(Entries on finding words and elements)
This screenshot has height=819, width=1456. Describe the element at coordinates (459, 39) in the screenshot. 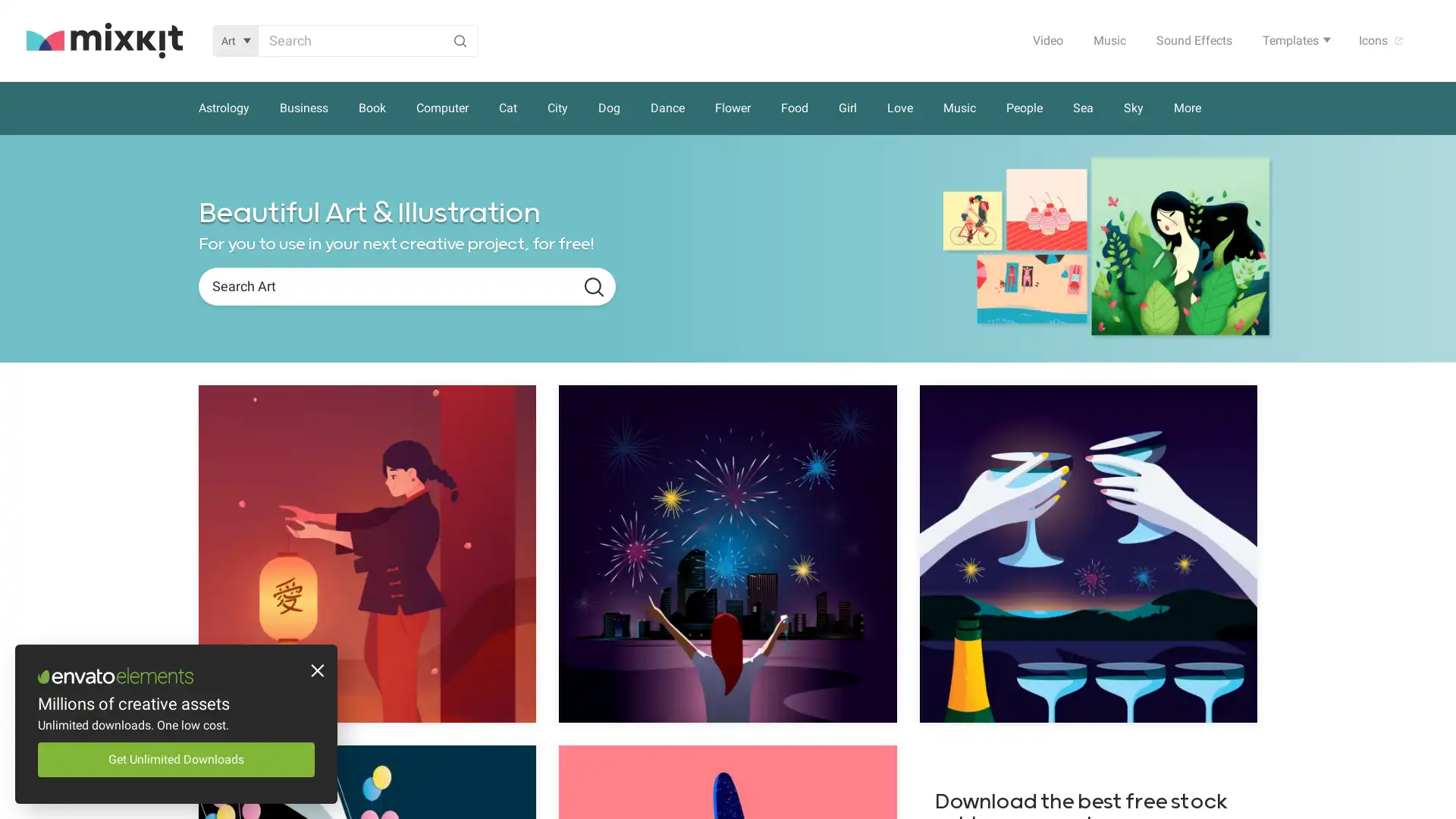

I see `Search` at that location.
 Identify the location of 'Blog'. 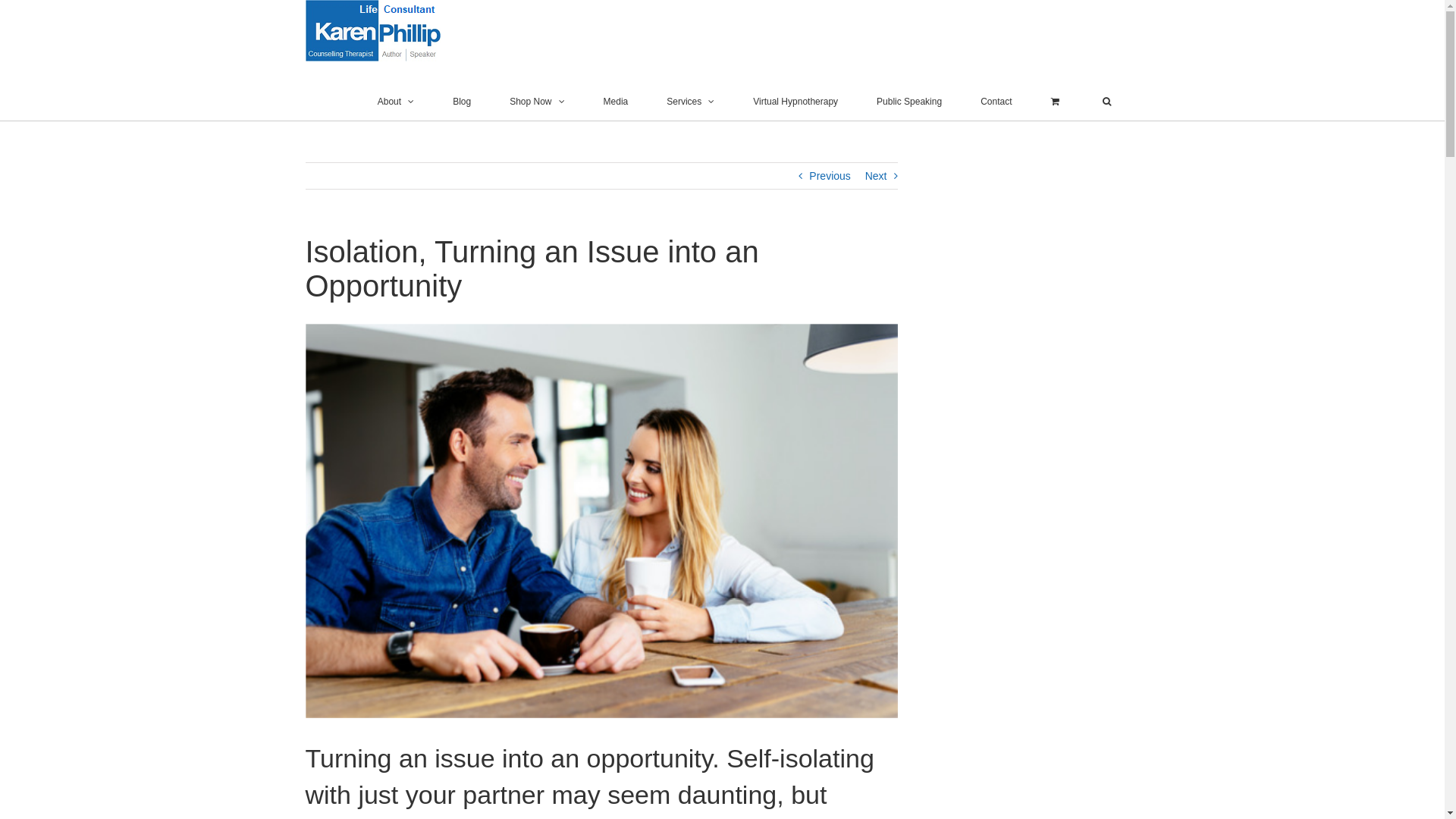
(461, 102).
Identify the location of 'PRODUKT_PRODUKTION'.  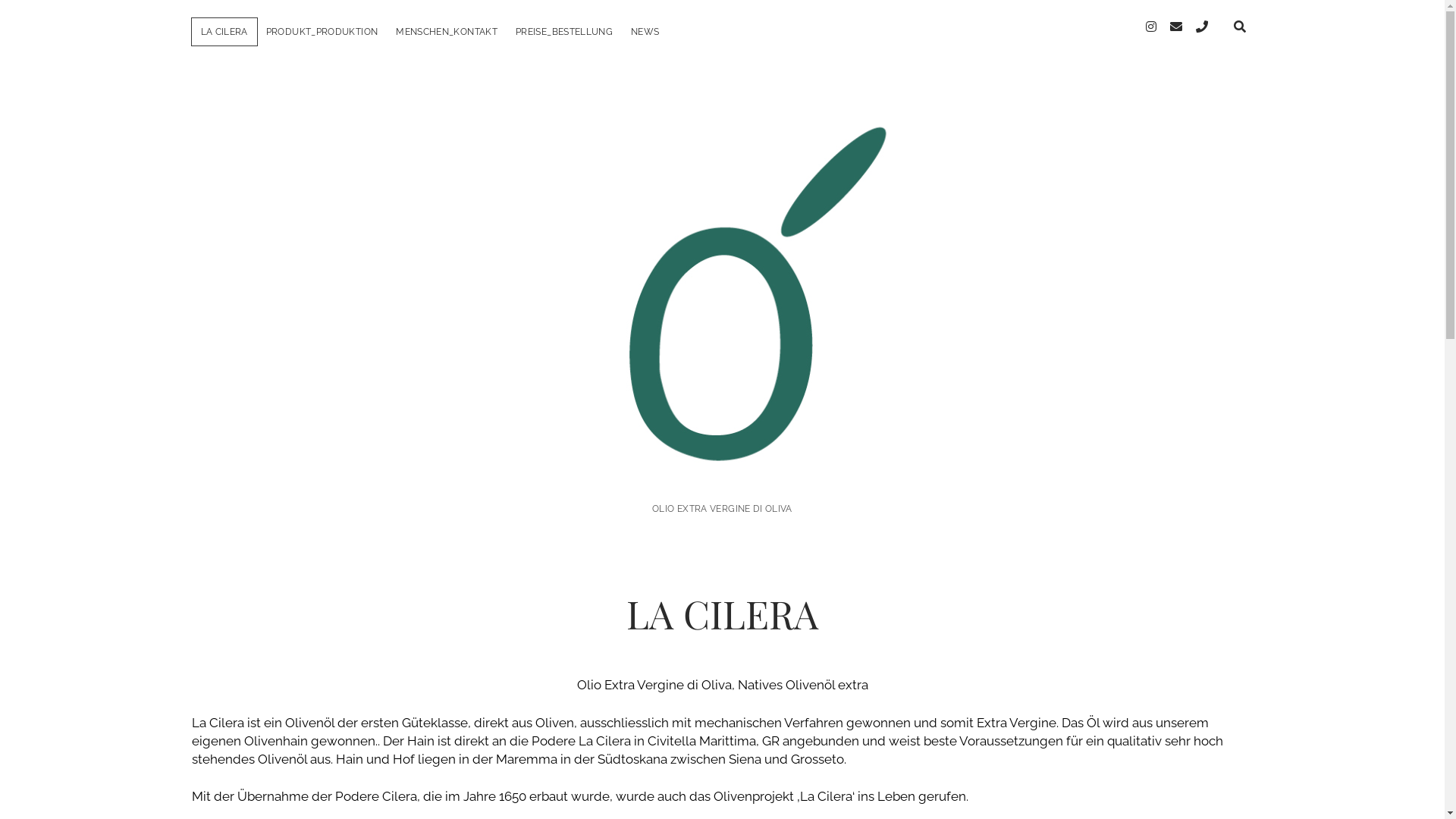
(321, 32).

• **EXERCISE DESCRIPTION**: Please update the entries starting with the line containing "Identify the location of 'Blog'." and going on through the end of the entries by replacing "location" with "position" and keeping everything else the same. Give back only those lines, without the pictures.

• **EXERCISE SOLUTION**:
 Identify the position of 'Blog'. 
(461, 102).
Identify the position of 'PRODUKT_PRODUKTION'.  
(321, 32).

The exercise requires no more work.